In reply to Forse indipendente nel senso by Christian I
... und auch das ist ein Teil
... und auch das ist ein Teil der Wahrheit (wikipedia):
„Am 29. April ordnete der zuletzt im Jahre 2005 für eine vierjährige Amtszeit gewählte palästinensische Präsident Mahmud Abbas an, die für den 22. Mai angesetzten Wahlen zum Palästinensischen Legislativrat erneut zu verschieben. Diese Entscheidung sorgte bei der mit Abbas’ Fatah-Partei zerstrittenen Hamas, die den Gazastreifen beherrscht, für großen Unmut. Nach Ansicht politischer Beobachter trug die Absage der Wahl zur anschließenden Eskalation der Gewalt bei, da sie der Hamas, und deren Schutzmacht Iran, die Möglichkeit zum Ausbau ihres Einflusses auf politischem Weg versperrt habe“.

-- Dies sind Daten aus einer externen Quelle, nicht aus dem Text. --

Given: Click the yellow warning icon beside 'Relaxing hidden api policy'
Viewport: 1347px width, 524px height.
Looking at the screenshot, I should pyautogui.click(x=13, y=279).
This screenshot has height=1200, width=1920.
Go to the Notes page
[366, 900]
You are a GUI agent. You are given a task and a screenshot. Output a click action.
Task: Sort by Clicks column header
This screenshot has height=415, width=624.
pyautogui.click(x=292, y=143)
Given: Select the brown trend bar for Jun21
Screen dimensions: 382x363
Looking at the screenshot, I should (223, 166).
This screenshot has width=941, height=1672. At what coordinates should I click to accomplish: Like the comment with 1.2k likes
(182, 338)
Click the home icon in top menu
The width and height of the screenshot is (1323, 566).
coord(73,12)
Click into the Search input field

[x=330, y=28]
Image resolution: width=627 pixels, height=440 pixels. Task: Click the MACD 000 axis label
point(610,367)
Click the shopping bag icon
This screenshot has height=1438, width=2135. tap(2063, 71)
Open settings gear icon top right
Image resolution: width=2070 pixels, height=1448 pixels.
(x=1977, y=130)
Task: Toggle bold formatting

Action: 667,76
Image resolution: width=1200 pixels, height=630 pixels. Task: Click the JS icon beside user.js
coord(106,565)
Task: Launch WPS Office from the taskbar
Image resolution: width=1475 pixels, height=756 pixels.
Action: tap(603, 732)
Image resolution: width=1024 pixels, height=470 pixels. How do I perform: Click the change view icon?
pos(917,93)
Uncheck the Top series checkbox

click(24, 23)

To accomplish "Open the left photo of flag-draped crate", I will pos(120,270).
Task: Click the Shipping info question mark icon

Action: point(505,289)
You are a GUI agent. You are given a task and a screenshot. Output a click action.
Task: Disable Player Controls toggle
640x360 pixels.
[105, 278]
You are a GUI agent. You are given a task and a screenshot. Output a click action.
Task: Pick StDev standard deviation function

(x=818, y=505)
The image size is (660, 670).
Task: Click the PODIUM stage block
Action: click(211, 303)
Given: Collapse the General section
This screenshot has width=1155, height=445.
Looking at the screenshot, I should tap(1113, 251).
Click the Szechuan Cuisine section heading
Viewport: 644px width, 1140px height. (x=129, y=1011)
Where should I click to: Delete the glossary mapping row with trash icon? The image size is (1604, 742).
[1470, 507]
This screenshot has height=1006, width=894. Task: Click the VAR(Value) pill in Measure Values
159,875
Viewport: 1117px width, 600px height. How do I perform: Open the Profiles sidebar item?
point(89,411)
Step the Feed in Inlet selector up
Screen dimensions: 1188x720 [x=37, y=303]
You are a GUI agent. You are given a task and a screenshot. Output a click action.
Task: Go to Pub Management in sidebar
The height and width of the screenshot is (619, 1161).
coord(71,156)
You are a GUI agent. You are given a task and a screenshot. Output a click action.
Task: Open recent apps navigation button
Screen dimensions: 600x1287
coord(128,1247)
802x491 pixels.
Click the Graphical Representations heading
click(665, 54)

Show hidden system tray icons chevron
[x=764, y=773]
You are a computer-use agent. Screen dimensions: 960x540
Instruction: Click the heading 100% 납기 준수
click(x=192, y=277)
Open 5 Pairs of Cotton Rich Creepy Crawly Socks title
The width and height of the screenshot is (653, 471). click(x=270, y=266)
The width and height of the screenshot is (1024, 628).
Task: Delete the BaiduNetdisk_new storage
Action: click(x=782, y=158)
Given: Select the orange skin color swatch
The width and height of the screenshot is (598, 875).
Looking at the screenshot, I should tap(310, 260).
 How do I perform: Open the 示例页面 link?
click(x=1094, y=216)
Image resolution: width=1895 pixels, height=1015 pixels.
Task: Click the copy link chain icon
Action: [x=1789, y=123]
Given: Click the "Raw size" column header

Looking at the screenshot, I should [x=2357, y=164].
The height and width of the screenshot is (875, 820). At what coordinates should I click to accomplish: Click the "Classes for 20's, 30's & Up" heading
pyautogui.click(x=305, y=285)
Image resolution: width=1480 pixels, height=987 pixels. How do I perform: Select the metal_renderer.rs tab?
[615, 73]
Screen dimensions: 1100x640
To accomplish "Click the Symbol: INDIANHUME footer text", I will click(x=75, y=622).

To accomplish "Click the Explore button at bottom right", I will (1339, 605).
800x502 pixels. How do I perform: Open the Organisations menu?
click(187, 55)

Inner-Palästinensischer Machtkampf auf dem Rücken und unter Instrumentalisierung der eigenen Bevölkerung.
In dieser Sache gibt es keinen, der frei von Schuld ist.
In reply to ... und auch das ist ein Teil by Peter Gasser
Von Zeit zu Zeit müssen die
Von Zeit zu Zeit müssen die Vorratslager auf den neuesten Stand gebracht werden.
Und besser, als unbenutzt zu entsorgen, wirft man das Gerümpel eben zum Nachbarn rüber.
Nun kann wieder aufgefüllt werden.
Von Unabhängigkeit ist in
Von Unabhängigkeit ist in diesem Artikel wenig zu finden. Israel hat das Recht sich zu verteidigen, muss sich verteidigen um zu überleben. Die Raketen aus dem Gazastreifen haben in Israel auch Tote gefordert, aber weitaus mehr im Gazastreifen aufgrund der sicher zu erwartenden Reaktion Israels. Nachdem das Feuerwerk aus dem Gazastreifen beendet ist und Israel alle vorgenommenen Ziele ausgeschalteter hat kommt der obligate Waffenstillstand. Politisch wird sich nichts ändern, die Zivilbevölkerung ist aber wieder einmal das Opfer. Die Hamas wird sich wieder mit Munition eindecken, und der Wahnsinn wird wieder von vorne beginnen. Palästinas Demokratie wird von der Hamas unterwandert, kein gutes Zeichen für eine friedliche Zukunft.